A University of the West Indies campus principal has described US President Donald Trump’s proposed tariff policy as “reckless”, “deeply flawed”, and “economically damaging”.
Professor Justin Robinson, principal of the University of the West Indies’ Five Islands Campus, said the Trump administration’s formula for calculating the tariffs is based on an uninformed approach to rectifying trade imbalances.
“This tariff strategy conflates trade deficits with trade unfairness—an error long discredited in serious economic circles. Not every trade imbalance is a result of malice or manipulation. Sometimes, US goods are simply too expensive or irrelevant for consumers in developing countries,” Robinson said in a statement he sent to Barbados TODAY.

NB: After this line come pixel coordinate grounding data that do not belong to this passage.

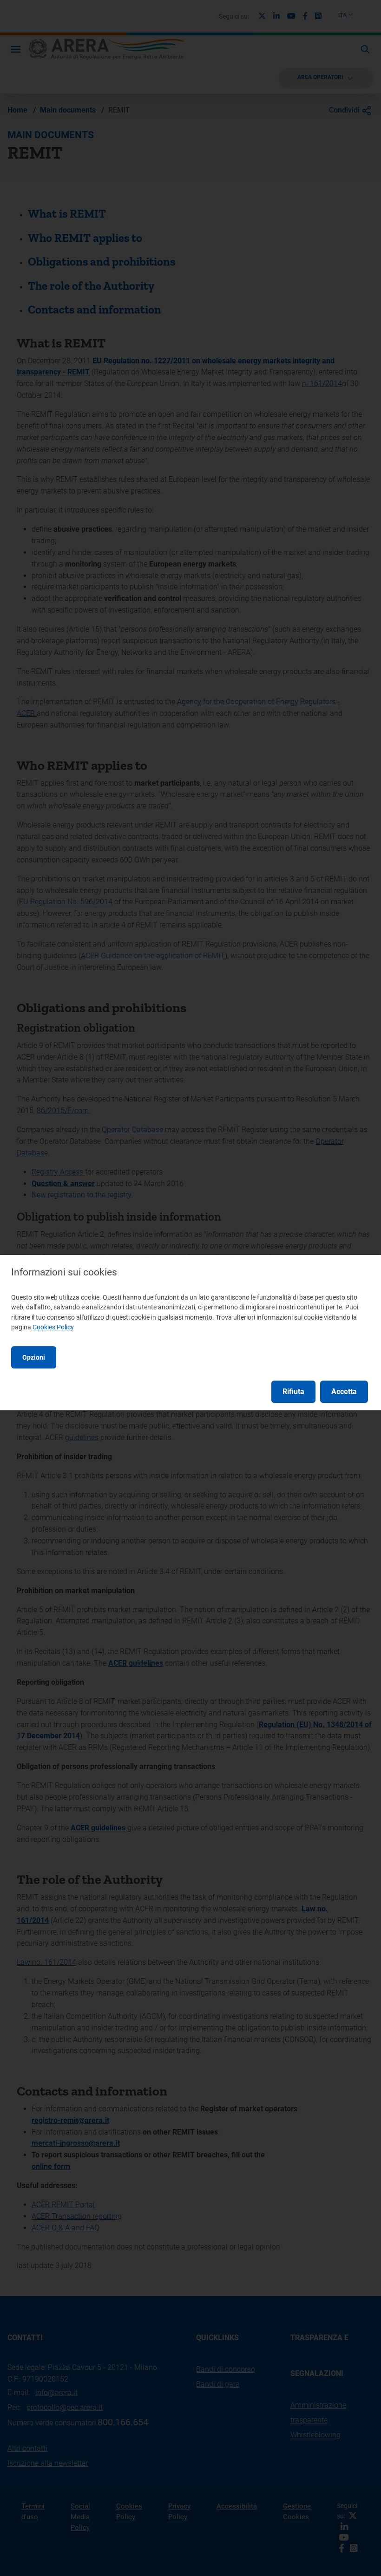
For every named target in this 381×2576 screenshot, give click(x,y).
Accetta (344, 1391)
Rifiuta (293, 1391)
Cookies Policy (53, 1327)
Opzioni (33, 1357)
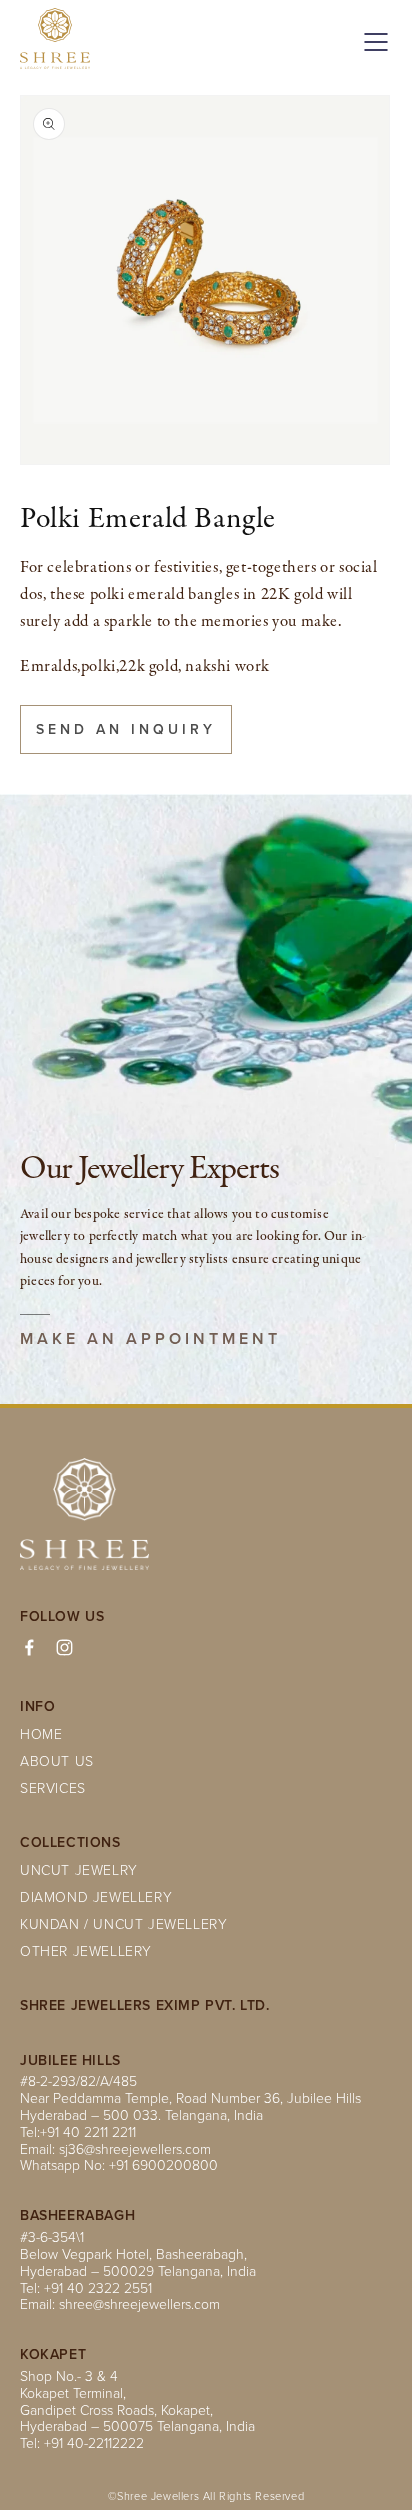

“As economic historian Adam Tooze rightly points out, ‘this is not serious trade policy or grand strategy . . . it’s a grotesque parody.’ The implications are far-reaching and costly.”
Professor Robinson said that the formula behind the tariffs is simple but deeply flawed. With this formula, the US will calculate tariffs based on each country’s 2024 trade-in-goods deficit with the US, then divide that figure by the country’s total imports to produce a so-called “deficit ratio.” This number is then halved to determine the tariff rate. Under this model, he explained, China faces a 34 per cent tariff, Cambodia 49 per cent, and Lesotho—an already struggling developing nation—a staggering 50 per cent.
“It is a blunt instrument wielded without regard for nuance, trade history, or economic development goals,” Robinson stressed.
These tariffs will likely drive up the cost of consumer goods, since they effectively act as a tax on imports, he said. “Domestic producers, no longer facing foreign competition, will mark up prices as well. Consumers, especially lower-income households, will feel the pinch in every shopping aisle.”
However, Robinson said, he doubts they will produce the effect Trump hopes for, that is, a significant resurgence in US-based manufacturing.
“The idea that a 30–50 per cent tariff will make US-based production viable for low-margin, labour-intensive goods like textiles ignores both economic fundamentals and workforce realities. Factories can’t be magicked into existence. Skilled labour isn’t built overnight. Capital investment won’t flood in unless there’s long-term policy stability. And for some goods— like electricity imports from Canada or aluminium dependent on Quebec’s hydropower—substitution simply isn’t an option.”
Robinson said the tariffs may well lead to the creation of numerous trade vacuums around the world, as countries and businesses rush to do all in their power to protect and grow their economies in the face of the disruptions.
“Countries with lower tariffs, like the Philippines at 17 per cent, will absorb industries fleeing higher-tariff nations like Bangladesh and Vietnam. This creates a race to the bottom for labour standards. Companies will resort to complex workarounds—rerouting goods through third countries like the UK to exploit lower tariffs, manipulating transfer pricing, and setting up shell entities. Like sanctions, tariffs always invite creative evasion, adding bureaucratic and financial costs.
“As the US erects barriers, others will build bridges. A potential China–Japan–Korea economic zone is just one example. Trump’s tariffs could isolate the US from the very networks shaping 21st-century trade,” Robinson said.